Commodity prices started to recover after Wednesday’s shellacking as the euro gained back some ground against the dollar and Euro-zone equity markets traded higher.
Gold was up $1.07 to $1,723.99 and silver was even at $33.76, lowering the silver/gold ratio to 51. Industrial commodities were generally higher across the board with crude oil, copper, platinum and palladium all posting gains.
Yesterday we talked about derivatives and how that unregulated market is like a time bomb in the global economy and today we get an example of what can go wrong when trading on Swedish derivative markets was halted when someone accidentally entered a $69 trillion dollar order, an amount over 130 times the size of the entire Swedish economy.
That was a simple data entry error that slipped past the safety protocols and it wreaked havoc on trading markets. What happened in the mortgage backed derivatives market in 2005-2007 was more deliberate and that nearly dragged the whole world over a cliff. Had it not been for massive government intervention, the results would certainly have been disaster on a global scale.

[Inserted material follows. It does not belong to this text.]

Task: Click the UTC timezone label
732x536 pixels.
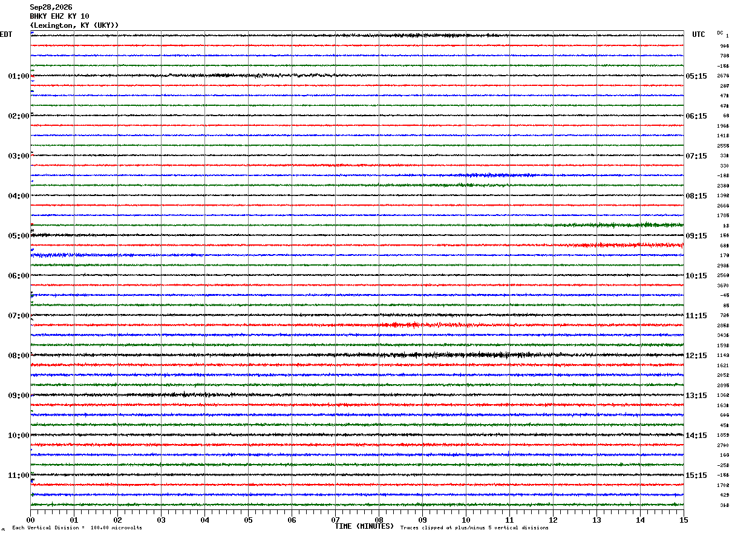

Every stock you own has layers of derivatives attached to it that trade every day in a shadow market. You would think after our previous experience with derivatives that this giant casino would have been shut down but that is not the case. If anything the derivatives market is even bigger than it was in 2007.
All that money that the government gave Wall Street banks, and is still giving them, that they’re supposed to be lending out to small business is largely going to cover bets made in the derivatives market and make even new and bigger bets. Not only is the derivatives casino going strong you, the taxpayers, are bankrolling the gamblers!
For the record, I still invest in equities. I hold broad sector funds in a number of specialty markets, both foreign and domestic. I invest in equities because, as imperfect as that system is, that’s where the dividends and growth are still to be found. But when markets are running hot, I do convert a fixed percentage of some of those equity investments into gold and silver.
I do that because I don’t trust Wall Street or the government’s ability to regulate it and because our currency is really little more than phantom numbers in a computer somewhere. While gold and silver are not growth investments, they are real and solid and in a world economy that seems more smoke and mirrors than real substance that means something.